You can change the user to an existing user on the system or create a new one. I would prefer to keep a separate user so that I can better manager permissions on my server.
Once the installation is finished, you may have to start the service, depending on your distro. Debian-based servers usually start the service automatically, but if you are on systemd-based systems such as Arch Linux, you will have to start the service using the following command:
sudo systemctl start emby-server
Once the server is running, you can open the Emby server in a browser :
You will be greeted by the window shown in Figure 2.
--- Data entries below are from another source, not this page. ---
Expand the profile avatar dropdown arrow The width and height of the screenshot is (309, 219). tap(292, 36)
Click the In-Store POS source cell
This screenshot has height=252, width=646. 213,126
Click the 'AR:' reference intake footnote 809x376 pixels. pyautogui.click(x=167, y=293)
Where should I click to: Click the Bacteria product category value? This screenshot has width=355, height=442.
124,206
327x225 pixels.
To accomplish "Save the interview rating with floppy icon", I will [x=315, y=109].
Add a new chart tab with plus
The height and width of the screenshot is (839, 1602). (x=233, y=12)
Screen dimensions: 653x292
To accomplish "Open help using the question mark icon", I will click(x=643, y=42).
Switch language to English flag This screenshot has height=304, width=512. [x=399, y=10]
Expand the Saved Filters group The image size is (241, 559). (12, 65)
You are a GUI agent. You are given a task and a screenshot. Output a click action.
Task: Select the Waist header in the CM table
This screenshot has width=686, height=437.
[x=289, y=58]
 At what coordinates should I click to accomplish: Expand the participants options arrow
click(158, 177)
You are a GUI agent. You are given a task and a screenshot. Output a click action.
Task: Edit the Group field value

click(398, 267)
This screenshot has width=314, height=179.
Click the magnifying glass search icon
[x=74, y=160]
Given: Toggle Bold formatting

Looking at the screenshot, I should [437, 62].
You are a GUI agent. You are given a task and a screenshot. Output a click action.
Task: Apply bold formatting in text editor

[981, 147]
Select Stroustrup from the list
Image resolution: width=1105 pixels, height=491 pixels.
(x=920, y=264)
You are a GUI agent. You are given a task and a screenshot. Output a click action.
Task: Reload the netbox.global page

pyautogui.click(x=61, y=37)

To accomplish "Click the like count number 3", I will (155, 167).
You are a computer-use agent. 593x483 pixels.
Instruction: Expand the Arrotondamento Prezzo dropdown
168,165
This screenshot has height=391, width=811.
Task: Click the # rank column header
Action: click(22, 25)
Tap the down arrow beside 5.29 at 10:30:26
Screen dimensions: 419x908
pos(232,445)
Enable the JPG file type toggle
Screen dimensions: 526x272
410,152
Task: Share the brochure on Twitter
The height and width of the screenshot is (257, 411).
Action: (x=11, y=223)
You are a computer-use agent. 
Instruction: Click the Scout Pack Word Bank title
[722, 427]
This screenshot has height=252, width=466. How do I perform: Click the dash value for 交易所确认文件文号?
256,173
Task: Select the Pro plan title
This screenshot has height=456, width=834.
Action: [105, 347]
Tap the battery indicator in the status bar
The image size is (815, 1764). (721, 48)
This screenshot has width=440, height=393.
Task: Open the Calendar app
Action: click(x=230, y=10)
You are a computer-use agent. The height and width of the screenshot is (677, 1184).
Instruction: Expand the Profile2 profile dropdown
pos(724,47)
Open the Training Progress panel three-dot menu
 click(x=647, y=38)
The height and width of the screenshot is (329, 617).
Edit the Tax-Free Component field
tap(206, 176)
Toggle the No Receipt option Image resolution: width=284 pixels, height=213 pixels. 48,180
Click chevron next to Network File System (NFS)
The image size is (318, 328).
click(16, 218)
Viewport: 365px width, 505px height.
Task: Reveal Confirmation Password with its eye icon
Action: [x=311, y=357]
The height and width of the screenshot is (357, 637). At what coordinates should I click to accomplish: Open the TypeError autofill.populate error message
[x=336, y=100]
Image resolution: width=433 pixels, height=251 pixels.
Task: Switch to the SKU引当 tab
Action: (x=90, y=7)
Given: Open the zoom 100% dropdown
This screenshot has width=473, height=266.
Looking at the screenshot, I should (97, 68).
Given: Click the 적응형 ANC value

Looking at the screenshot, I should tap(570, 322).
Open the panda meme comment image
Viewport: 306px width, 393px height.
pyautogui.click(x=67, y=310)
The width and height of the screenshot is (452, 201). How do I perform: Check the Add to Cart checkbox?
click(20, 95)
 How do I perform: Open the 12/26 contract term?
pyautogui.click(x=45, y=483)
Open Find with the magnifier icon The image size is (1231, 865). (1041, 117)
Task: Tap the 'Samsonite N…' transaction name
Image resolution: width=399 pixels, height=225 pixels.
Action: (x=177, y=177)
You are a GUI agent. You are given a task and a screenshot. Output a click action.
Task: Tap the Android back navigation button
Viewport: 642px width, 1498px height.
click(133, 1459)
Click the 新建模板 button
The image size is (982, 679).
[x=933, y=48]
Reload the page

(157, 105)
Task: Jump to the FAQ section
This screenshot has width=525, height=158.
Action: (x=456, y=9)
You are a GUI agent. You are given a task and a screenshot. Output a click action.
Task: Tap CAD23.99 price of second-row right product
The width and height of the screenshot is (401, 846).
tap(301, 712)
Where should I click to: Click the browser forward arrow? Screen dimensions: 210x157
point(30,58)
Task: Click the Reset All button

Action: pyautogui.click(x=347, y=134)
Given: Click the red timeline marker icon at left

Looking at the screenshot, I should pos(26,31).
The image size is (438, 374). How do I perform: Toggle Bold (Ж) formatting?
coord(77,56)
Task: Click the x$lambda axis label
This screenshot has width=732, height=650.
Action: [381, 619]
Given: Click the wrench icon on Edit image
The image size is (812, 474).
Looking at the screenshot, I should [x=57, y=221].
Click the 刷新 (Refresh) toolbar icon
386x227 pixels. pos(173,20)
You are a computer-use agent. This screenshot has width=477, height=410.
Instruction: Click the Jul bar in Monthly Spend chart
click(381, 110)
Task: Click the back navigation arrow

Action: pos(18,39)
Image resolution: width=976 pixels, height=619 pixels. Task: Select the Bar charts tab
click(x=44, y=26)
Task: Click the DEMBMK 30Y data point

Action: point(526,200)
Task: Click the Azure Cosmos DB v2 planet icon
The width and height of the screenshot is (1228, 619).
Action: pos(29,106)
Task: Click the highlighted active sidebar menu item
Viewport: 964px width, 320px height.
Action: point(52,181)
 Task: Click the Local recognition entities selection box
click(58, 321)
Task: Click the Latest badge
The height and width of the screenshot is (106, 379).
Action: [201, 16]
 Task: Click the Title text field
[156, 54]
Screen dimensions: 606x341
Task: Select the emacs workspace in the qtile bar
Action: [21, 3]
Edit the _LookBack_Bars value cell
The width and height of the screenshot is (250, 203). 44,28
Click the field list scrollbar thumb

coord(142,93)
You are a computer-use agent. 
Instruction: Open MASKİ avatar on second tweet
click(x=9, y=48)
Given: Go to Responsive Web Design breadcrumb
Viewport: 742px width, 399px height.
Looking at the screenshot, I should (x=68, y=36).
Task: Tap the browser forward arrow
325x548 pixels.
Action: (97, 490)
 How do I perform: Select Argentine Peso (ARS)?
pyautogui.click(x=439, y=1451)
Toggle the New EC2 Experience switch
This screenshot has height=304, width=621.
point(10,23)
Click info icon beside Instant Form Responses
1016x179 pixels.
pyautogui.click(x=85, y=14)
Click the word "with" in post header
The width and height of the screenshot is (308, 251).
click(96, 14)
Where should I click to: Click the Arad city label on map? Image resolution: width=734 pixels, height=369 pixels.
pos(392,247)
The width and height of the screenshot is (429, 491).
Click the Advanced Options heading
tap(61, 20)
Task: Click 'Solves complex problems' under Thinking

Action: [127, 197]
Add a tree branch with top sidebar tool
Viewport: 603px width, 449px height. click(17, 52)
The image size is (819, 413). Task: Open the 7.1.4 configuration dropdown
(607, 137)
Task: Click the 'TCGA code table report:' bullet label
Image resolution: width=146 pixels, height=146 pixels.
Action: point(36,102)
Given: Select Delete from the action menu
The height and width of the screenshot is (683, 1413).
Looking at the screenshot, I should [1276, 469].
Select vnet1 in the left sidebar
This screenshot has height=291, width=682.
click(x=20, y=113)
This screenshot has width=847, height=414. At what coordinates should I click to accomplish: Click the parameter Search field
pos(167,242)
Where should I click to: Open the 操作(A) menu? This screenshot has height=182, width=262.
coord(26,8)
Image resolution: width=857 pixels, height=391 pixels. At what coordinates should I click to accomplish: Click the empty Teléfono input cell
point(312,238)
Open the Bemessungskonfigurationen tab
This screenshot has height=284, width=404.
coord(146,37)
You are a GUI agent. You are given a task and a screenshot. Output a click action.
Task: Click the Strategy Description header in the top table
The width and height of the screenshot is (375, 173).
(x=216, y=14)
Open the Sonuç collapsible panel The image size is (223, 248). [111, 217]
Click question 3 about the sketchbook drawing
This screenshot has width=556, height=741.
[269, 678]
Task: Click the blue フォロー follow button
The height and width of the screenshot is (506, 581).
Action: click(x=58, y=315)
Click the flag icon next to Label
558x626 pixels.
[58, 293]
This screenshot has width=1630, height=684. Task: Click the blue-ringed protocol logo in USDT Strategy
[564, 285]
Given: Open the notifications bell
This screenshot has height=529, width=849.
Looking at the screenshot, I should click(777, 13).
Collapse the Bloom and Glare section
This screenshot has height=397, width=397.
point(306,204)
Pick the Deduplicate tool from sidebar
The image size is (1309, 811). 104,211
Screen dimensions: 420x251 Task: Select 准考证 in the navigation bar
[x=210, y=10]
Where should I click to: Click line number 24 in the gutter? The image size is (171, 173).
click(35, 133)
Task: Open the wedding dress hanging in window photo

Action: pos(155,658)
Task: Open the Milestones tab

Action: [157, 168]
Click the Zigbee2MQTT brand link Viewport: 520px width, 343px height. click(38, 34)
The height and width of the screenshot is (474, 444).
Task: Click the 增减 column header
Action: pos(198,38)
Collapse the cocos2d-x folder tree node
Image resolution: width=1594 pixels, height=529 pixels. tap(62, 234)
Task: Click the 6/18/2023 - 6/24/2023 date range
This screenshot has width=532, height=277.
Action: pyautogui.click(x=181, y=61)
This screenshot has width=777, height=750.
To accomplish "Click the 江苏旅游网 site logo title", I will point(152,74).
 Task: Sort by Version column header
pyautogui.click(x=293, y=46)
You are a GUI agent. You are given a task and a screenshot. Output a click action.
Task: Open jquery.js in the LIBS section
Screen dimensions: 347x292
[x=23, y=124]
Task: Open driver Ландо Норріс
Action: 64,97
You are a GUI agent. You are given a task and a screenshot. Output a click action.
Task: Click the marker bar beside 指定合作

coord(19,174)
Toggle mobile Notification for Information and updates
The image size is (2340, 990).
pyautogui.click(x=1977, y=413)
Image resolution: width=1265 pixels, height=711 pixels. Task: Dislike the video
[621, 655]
You can follow these steps to complete the configuration process.
1. Enter language
2. In this window you have to create a user so you can control which user has access to which media libraries.
Emby also offers a service similar to Plex Pass where you can use it to access the server from outside the local network or from mobile devices. You will notice a link to create Emby Connect account, at the bottom of the page. You will get a free trial of the service for a few weeks, after that you have to pay a fee to support the development work. However, Emby Connect is not required if you want to play it on local network using a browser, but I think it's needed if you use it on Amazon Fire TV or other such devices.
3. In the next window, you can start setting up the media library (Figure 3).
Click on the + button, choose the media type from the list and give it a name. You can add all the libraries, by media type, that you need. We will configure the location of media later.
4. Choose the preferred language for metadata
5. I skipped the Live TV Tuner settings page, as I don't have any TV tuner.
6. Accept the terms of service.
You can now log into your Emby media server. That's where you can further fine-tune the server and configure the location for media libraries (Figure 4).
Click on Library and choose the media type, then click on the + button on “Media Locations” and choose the path to the directory where videos, music, photos or other media is stored. You can play around to understand other settings. Once configured, you can now access your very own “Netflix & Pandora” on the local server using the server path.
Just open the browser on any PC connected to the local network and give the path to Emby server, as mentioned above. Log in to the user account and access your media (Figure 5).
If you want to access the server from outside the local network, just log into your account from this address: app.emby.media. Once logged in, go to the settings menu and provide it with the server IP of your Emby Server. Enjoy your media remotely!
You can also access the server from mobile devices using either the Emby app or UPnP/DLNA clients. The official Emby app is available for Android devices, along with Amazon's Fire TV. There is no client for iOS yet, but you can use VLC to play movies on the local network.
Go ahead, install Emby on your server and let us know what you think about it!